*** Opening Data for this exercise ***

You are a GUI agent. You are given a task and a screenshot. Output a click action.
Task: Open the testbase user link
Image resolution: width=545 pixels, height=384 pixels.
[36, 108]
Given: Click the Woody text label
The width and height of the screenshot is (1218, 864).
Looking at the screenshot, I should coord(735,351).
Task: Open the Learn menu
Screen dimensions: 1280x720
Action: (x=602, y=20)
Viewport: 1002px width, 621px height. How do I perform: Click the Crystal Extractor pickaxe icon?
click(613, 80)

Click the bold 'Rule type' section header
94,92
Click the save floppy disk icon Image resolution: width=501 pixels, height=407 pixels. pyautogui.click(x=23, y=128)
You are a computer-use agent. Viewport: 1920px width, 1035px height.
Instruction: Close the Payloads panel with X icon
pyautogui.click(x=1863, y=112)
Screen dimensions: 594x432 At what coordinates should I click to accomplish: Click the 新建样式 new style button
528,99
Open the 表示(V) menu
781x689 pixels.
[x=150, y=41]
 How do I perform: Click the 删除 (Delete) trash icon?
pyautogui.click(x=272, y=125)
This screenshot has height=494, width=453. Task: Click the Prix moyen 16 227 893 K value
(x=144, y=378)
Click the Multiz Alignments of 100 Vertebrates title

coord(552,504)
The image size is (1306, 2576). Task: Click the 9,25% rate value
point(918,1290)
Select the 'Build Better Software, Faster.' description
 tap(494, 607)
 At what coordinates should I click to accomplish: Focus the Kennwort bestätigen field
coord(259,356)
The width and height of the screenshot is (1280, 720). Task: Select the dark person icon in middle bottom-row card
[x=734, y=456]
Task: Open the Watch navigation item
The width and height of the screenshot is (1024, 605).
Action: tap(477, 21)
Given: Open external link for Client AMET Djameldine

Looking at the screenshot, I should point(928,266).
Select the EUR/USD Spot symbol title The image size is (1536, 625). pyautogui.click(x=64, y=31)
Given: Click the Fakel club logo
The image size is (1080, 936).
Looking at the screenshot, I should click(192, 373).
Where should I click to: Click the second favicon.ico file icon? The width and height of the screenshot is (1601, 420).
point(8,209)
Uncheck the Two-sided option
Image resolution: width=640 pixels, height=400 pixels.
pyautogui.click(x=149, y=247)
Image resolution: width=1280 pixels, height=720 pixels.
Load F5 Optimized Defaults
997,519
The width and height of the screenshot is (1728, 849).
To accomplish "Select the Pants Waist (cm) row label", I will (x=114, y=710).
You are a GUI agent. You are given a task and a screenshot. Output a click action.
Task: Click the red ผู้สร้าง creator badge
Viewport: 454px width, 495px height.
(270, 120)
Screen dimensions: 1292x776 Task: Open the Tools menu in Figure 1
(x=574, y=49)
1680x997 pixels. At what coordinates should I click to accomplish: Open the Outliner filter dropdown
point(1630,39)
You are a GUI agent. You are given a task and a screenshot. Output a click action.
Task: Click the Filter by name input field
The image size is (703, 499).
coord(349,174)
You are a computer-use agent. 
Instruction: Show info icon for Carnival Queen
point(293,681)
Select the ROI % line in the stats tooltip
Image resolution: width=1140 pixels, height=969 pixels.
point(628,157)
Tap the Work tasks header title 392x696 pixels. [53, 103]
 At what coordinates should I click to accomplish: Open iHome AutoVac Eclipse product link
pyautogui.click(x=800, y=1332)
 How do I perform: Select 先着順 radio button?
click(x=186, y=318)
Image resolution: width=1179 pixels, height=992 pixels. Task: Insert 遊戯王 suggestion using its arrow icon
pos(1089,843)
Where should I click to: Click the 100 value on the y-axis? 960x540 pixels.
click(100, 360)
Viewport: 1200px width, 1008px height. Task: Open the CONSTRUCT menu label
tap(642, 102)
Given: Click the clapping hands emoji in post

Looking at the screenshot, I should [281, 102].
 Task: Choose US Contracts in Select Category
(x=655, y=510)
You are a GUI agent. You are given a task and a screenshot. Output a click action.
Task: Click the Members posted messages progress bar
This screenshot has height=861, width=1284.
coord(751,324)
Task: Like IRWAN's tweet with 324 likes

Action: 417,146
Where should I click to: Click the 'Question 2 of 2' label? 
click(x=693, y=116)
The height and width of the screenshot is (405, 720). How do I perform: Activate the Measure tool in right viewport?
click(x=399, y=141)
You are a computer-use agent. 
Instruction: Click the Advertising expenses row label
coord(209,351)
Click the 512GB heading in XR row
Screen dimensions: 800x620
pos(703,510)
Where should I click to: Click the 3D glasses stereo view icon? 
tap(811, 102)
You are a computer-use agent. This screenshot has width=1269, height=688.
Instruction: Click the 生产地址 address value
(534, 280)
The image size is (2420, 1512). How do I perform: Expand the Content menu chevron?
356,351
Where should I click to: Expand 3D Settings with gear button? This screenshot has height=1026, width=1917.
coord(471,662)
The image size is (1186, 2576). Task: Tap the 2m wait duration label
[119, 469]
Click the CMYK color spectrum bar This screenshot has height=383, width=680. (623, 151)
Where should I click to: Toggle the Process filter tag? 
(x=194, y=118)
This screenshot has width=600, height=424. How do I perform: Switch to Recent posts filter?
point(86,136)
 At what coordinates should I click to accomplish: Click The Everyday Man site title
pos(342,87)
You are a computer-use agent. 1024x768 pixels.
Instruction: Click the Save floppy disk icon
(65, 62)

*** Closing Data for this exercise ***

= Exercise prompt =
Exactly as shown above, return all of the entries.

= Completed exercise =
You are a GUI agent. You are given a task and a screenshot. Output a click action.
Task: Open the testbase user link
Image resolution: width=545 pixels, height=384 pixels.
[36, 108]
Given: Click the Woody text label
The width and height of the screenshot is (1218, 864).
Looking at the screenshot, I should coord(735,351).
Task: Open the Learn menu
Screen dimensions: 1280x720
Action: (x=602, y=20)
Viewport: 1002px width, 621px height. How do I perform: Click the Crystal Extractor pickaxe icon?
click(613, 80)

Click the bold 'Rule type' section header
94,92
Click the save floppy disk icon Image resolution: width=501 pixels, height=407 pixels. pyautogui.click(x=23, y=128)
You are a computer-use agent. Viewport: 1920px width, 1035px height.
Instruction: Close the Payloads panel with X icon
pyautogui.click(x=1863, y=112)
Screen dimensions: 594x432 At what coordinates should I click to accomplish: Click the 新建样式 new style button
528,99
Open the 表示(V) menu
781x689 pixels.
[x=150, y=41]
 How do I perform: Click the 删除 (Delete) trash icon?
pyautogui.click(x=272, y=125)
This screenshot has height=494, width=453. Task: Click the Prix moyen 16 227 893 K value
(x=144, y=378)
Click the Multiz Alignments of 100 Vertebrates title

coord(552,504)
The image size is (1306, 2576). Task: Click the 9,25% rate value
point(918,1290)
Select the 'Build Better Software, Faster.' description
 tap(494, 607)
 At what coordinates should I click to accomplish: Focus the Kennwort bestätigen field
coord(259,356)
The width and height of the screenshot is (1280, 720). Task: Select the dark person icon in middle bottom-row card
[x=734, y=456]
Task: Open the Watch navigation item
The width and height of the screenshot is (1024, 605).
Action: tap(477, 21)
Given: Open external link for Client AMET Djameldine

Looking at the screenshot, I should point(928,266).
Select the EUR/USD Spot symbol title The image size is (1536, 625). pyautogui.click(x=64, y=31)
Given: Click the Fakel club logo
The image size is (1080, 936).
Looking at the screenshot, I should click(192, 373).
Where should I click to: Click the second favicon.ico file icon? The width and height of the screenshot is (1601, 420).
point(8,209)
Uncheck the Two-sided option
Image resolution: width=640 pixels, height=400 pixels.
pyautogui.click(x=149, y=247)
Image resolution: width=1280 pixels, height=720 pixels.
Load F5 Optimized Defaults
997,519
The width and height of the screenshot is (1728, 849).
To accomplish "Select the Pants Waist (cm) row label", I will (x=114, y=710).
You are a GUI agent. You are given a task and a screenshot. Output a click action.
Task: Click the red ผู้สร้าง creator badge
Viewport: 454px width, 495px height.
(270, 120)
Screen dimensions: 1292x776 Task: Open the Tools menu in Figure 1
(x=574, y=49)
1680x997 pixels. At what coordinates should I click to accomplish: Open the Outliner filter dropdown
point(1630,39)
You are a GUI agent. You are given a task and a screenshot. Output a click action.
Task: Click the Filter by name input field
The image size is (703, 499).
coord(349,174)
You are a computer-use agent. 
Instruction: Show info icon for Carnival Queen
point(293,681)
Select the ROI % line in the stats tooltip
Image resolution: width=1140 pixels, height=969 pixels.
point(628,157)
Tap the Work tasks header title 392x696 pixels. [53, 103]
 At what coordinates should I click to accomplish: Open iHome AutoVac Eclipse product link
pyautogui.click(x=800, y=1332)
 How do I perform: Select 先着順 radio button?
click(x=186, y=318)
Image resolution: width=1179 pixels, height=992 pixels. Task: Insert 遊戯王 suggestion using its arrow icon
pos(1089,843)
Where should I click to: Click the 100 value on the y-axis? 960x540 pixels.
click(100, 360)
Viewport: 1200px width, 1008px height. Task: Open the CONSTRUCT menu label
tap(642, 102)
Given: Click the clapping hands emoji in post

Looking at the screenshot, I should [281, 102].
 Task: Choose US Contracts in Select Category
(x=655, y=510)
You are a GUI agent. You are given a task and a screenshot. Output a click action.
Task: Click the Members posted messages progress bar
This screenshot has height=861, width=1284.
coord(751,324)
Task: Like IRWAN's tweet with 324 likes

Action: 417,146
Where should I click to: Click the 'Question 2 of 2' label? 
click(x=693, y=116)
The height and width of the screenshot is (405, 720). How do I perform: Activate the Measure tool in right viewport?
click(x=399, y=141)
You are a computer-use agent. 
Instruction: Click the Advertising expenses row label
coord(209,351)
Click the 512GB heading in XR row
Screen dimensions: 800x620
pos(703,510)
Where should I click to: Click the 3D glasses stereo view icon? 
tap(811, 102)
You are a computer-use agent. This screenshot has width=1269, height=688.
Instruction: Click the 生产地址 address value
(534, 280)
The image size is (2420, 1512). How do I perform: Expand the Content menu chevron?
356,351
Where should I click to: Expand 3D Settings with gear button? This screenshot has height=1026, width=1917.
coord(471,662)
The image size is (1186, 2576). Task: Tap the 2m wait duration label
[119, 469]
Click the CMYK color spectrum bar This screenshot has height=383, width=680. (623, 151)
Where should I click to: Toggle the Process filter tag? 
(x=194, y=118)
This screenshot has width=600, height=424. How do I perform: Switch to Recent posts filter?
point(86,136)
 At what coordinates should I click to accomplish: Click The Everyday Man site title
pos(342,87)
You are a computer-use agent. 1024x768 pixels.
Instruction: Click the Save floppy disk icon
(65, 62)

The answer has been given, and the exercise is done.